Records supplied below:

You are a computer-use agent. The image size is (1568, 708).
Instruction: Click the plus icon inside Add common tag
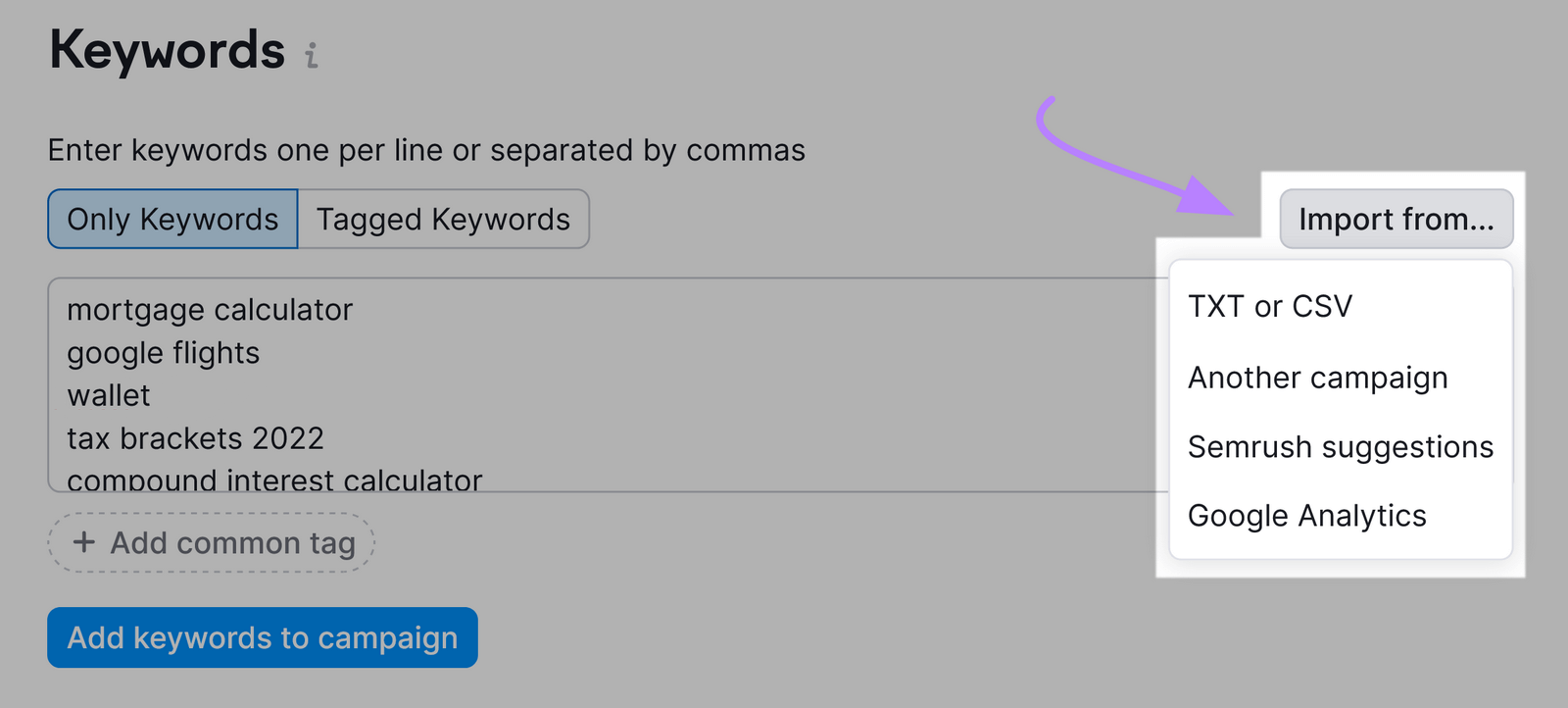click(84, 542)
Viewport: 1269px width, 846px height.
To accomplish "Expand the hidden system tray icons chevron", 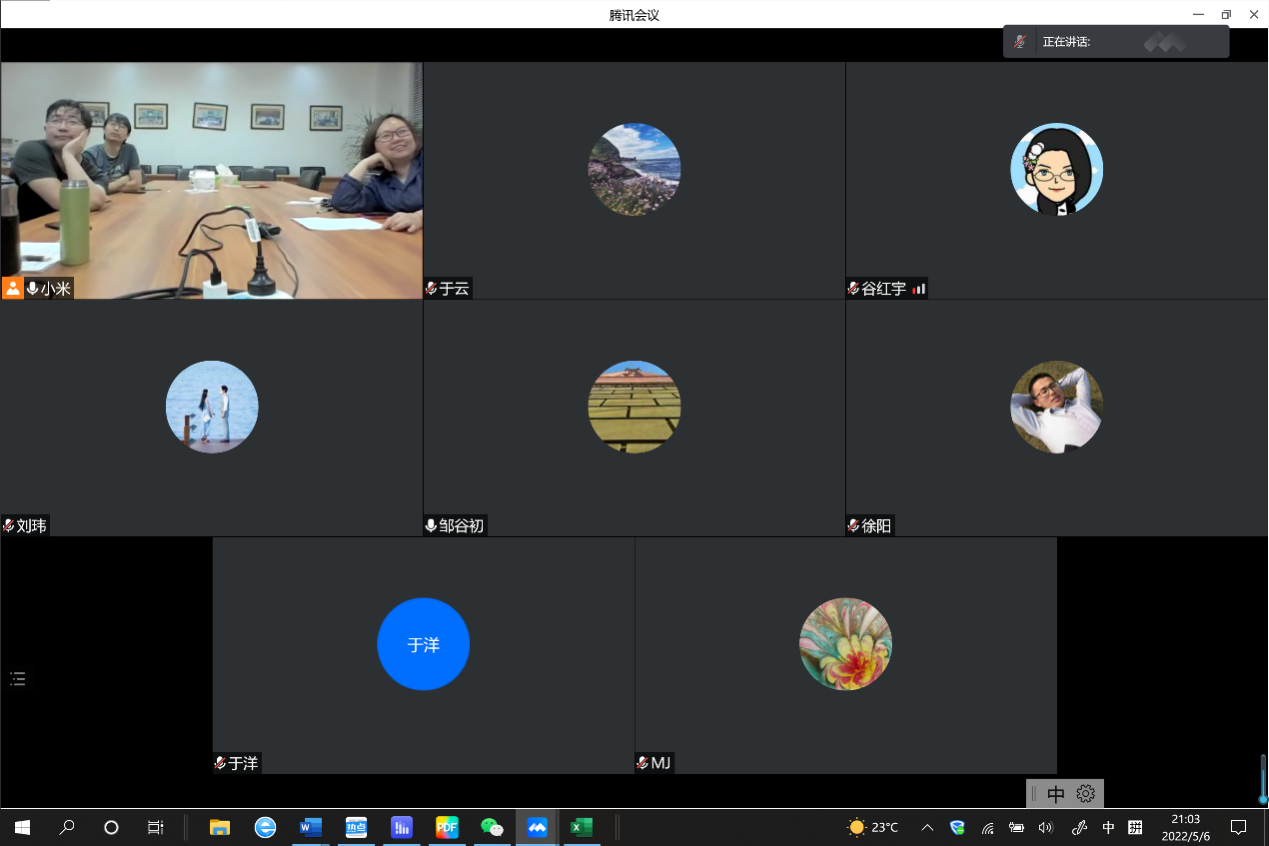I will (x=927, y=827).
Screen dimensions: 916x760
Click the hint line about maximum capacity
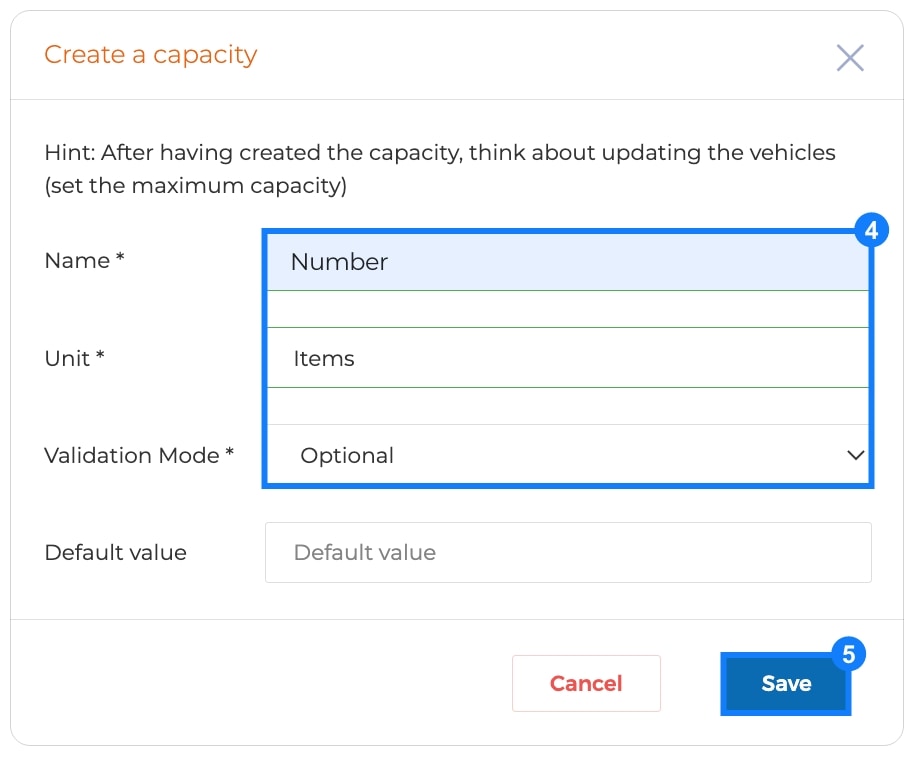[196, 186]
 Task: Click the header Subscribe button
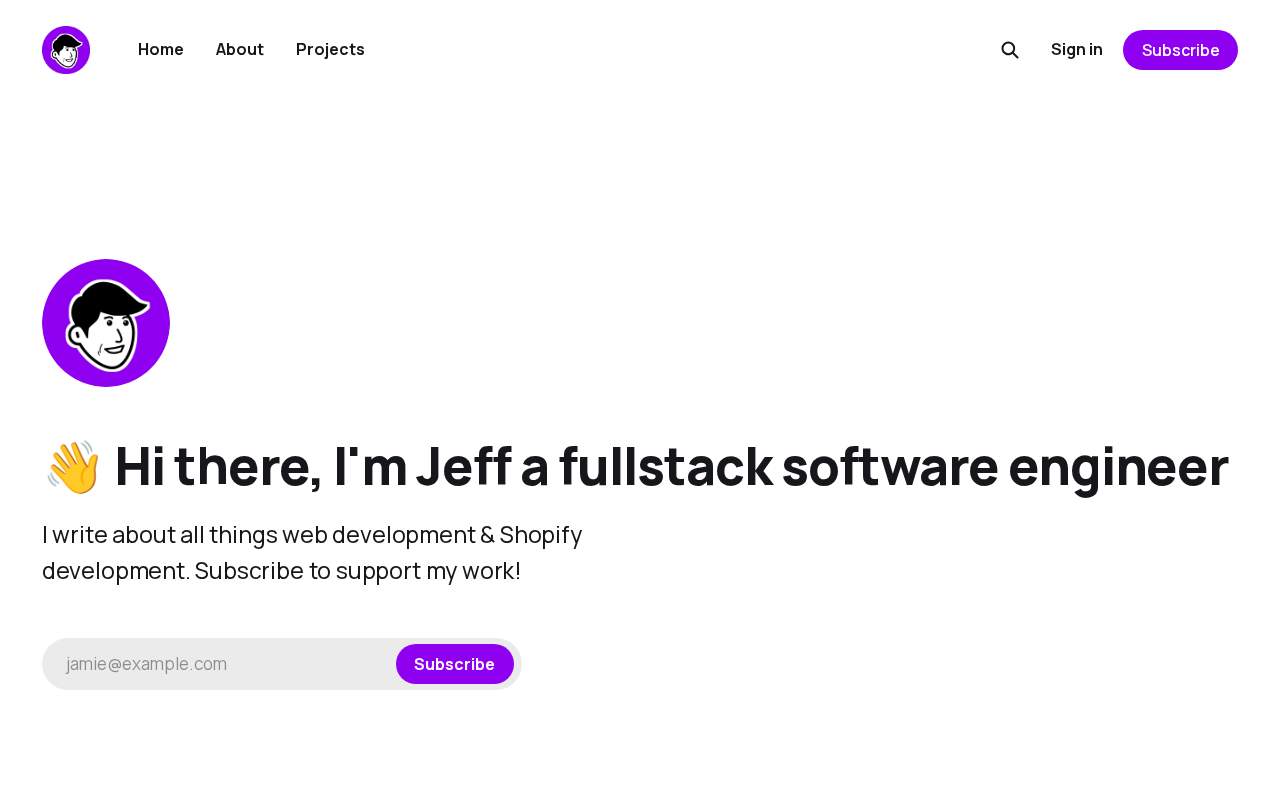1180,50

End of Records supplied.

Goal of the exercise:
Take only the line containing "Screen dimensions: 916x760" and every line after it to the end of the entries, and copy them exactly, pictures excluded.

Answer to this exercise:
Screen dimensions: 916x760
Click the hint line about maximum capacity
[196, 186]
 Task: Click the header Subscribe button
1180,50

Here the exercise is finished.